We enrolled 13 patients in the gene therapy trial using AAV vector which was delivered through direct parenchymal injection into the frontal, parietal and occipital regions of the brain. The intervention resulted in a decrease in elevated NAA levels and slowed progression of the brain atrophy. A significant drop in the NAA level was noted in the frontal (p<0.0008), peri-ventricular (p<0.00012) and basal ganglia (p<0.00049). Clinically speaking, using the Gross Motor Function Measure (GMFM), we demonstrated a small but statistically significant improvement in the motor milestones (p<0.017). Moreover, an improvement in the seizure frequency and overall stabilization of the clinical status was noted. 5-year follow-up indicated that the gene therapy was safe and the administration of the AAV vector was not associated with any long-term adverse effects.

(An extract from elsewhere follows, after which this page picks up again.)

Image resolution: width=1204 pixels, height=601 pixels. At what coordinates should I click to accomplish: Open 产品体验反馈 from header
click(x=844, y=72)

Six cases were enrolled in a separate trial using lithium citrate 45 mg/kg/day for a period of 2 month and the above primary endpoints were utilized to assess the efficacy of the treatment. The HMRS demonstrated a modest drop in the NAA levels in the above regions of interest, reaching statistical significance in the basal ganglia (p<0.02). The GMFM scores did not demonstrate any significant improvement in the motor milestones. In conclusion, both the gene therapy and use of lithium citrate are safe in CD and effective in reducing the NAA levels in the brain.

Biography :

Mitra Assadi is director of the Headache Medicine and Pediatric Neurology at the Capital Institute for Neurosciences. Board certified in neurology and clinical neurophysiology; she was among one of the first neurologists in the United States to obtain a board certification in headache medicine in 2008. She is actively involved in teaching and research. She is a Professor of Neurology at Robert Wood Johnson Medical School and the Director of the Neurology Clerkship at Capital Health system. Her research has mostly focused on neuro-genetic disorders, in particular leukodystrophies. She has served as a clinical investigator at the Center for Cell and Gene Therapy at the Rowan University since 2004. She has special expertise in Canavan Disease and her published research on the use of lithium in Canavan patients has established the standard of care for these patients in the scientific community.